Commission President Ursula von der Leyen, in a joint press conference alongside Executive Vice-Presidents Margrethe Vestager and Valdis Dombrovskis, said that the Coronavirus was “not only dangerous for our health, but it is also hitting our economies.”
“The Coronavirus pandemic is testing us all – institutions, governments, health systems, economies, but most of all it is testing people. This is not only an unprecedented challenge to our healthcare systems, but it is also a major shock to our economies.”
“We have to take decisive and bold actions now, on all different levels. The shock is temporary, but we must all work together to ensure that it is as short and as limited as possible and that it does not create damage to our economies.”
Von der Leyen said that in this vein, the Commission today adopted a €37 billion Coronavirus Response Investment Initiative, designed to support the European healthcare sector, the labour market and SMEs from all affected sectors.
She said that in addition, the EU budget will deploy its existing instruments to support SMEs with liquidity, complementing the measures taken at a national level.
She cited the example of the European Invest Fund, which will guarantee €8 billion in loans for 100,000 SMEs and small mid-caps.

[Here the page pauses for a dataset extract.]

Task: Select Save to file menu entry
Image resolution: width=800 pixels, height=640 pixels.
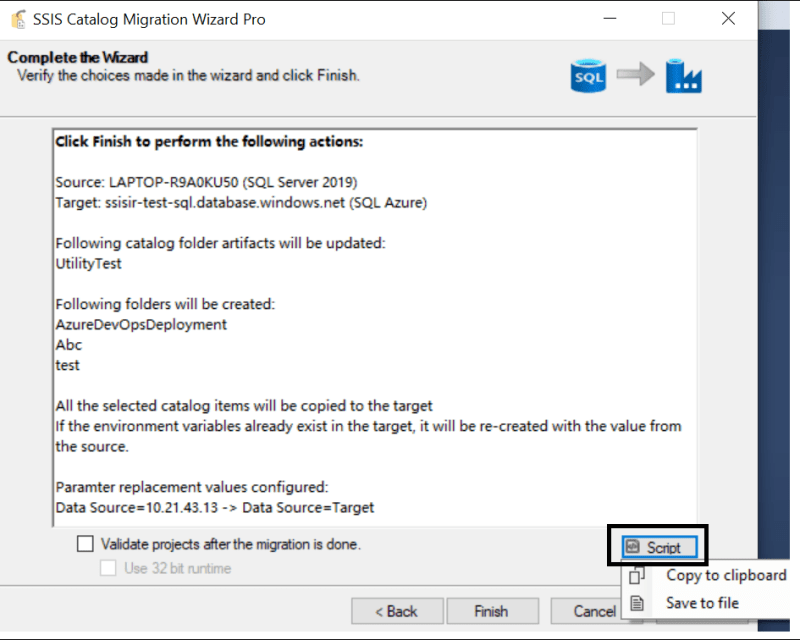Action: [x=707, y=603]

“The measures announced today deal with the situation of today. This is an important economic package, but we have to acknowledge that the situation is evolving very fast. We stand ready to do more as the situation evolves. We will do whatever is necessary to support Europeans and the European economy."
"This is an important economic package, but we have to acknowledge that the situation is evolving very fast. We stand ready to do more as the situation evolves. We will do whatever is necessary to support Europeans and the European economy” Ursula von der Leyen, European Commission President
Commission Executive Vice-President Margrethe Vestager said that the Coronavirus crisis put “both lives and livelihoods at stake.”

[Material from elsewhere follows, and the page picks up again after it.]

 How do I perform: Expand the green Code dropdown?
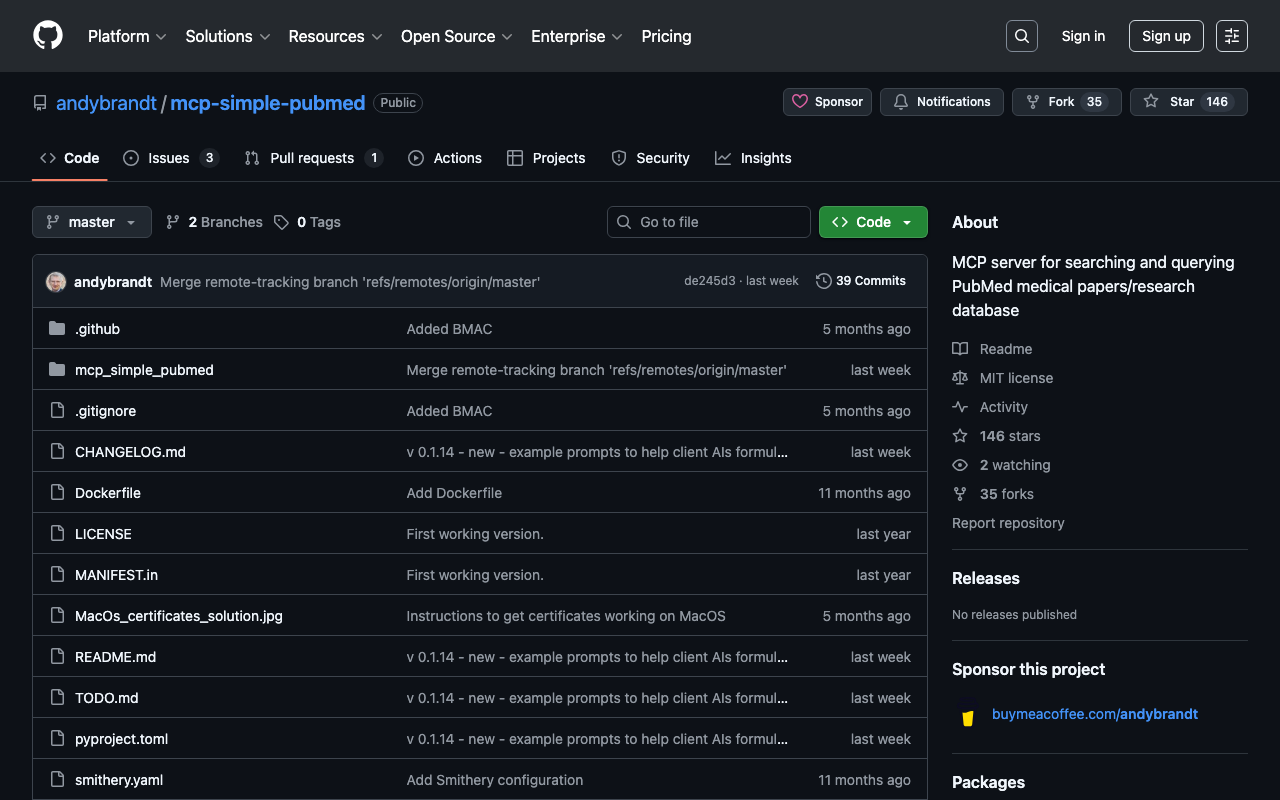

“The outbreak of the COVID-19 affects every one of us. Businesses all over Europe, particularly the smaller ones, are struggling with the effects of actions that governments have had to take to slow down the spread of the virus.”
“Our goal is to make sure that businesses have the liquidity they need to keep operating and to make sure that the support reaches the companies that need it.”
Vestager said that many Member States were taking action and that the Commission would “give advice and share templates of schemes that work well.”
She said there were many ways that national governments could help businesses without needing state aid approval.
“They can give businesses breathing space to help them cope - providing wage subsidies, suspending corporate tax payments or the payment of VAT.”
But she noted that the EU would need to do more, adding, “the European rules on state aid enable governments to take effective action and give SMEs the urgent liquidity they need.”
"Businesses all over Europe, particularly the smaller ones, are struggling with the effects of actions that governments have had to take to slow down the spread of the virus" Margrethe Vestager
“We are ready to respond as we did in 2008 in the financial crisis. What matters right now is that we are prepared to move fast on new state aid to cope with the effects of the COVID-19 outbreak.”
Executive Vice-President Valdis Dombrovskis said that the crisis was “first and foremost a health emergency – the wellbeing of the people of our absolute priority,” but added, “this health emergency will have a significant economic impact.”
“Our economies are fundamentally solid and robust enough to withstand this temporary shock. We have all the tools at our disposal and we will use them fully.”
“One of our priorities today is to make sure that our companies have all the liquidity they need and that the jobs and incomes of affected workers are protected,” he added.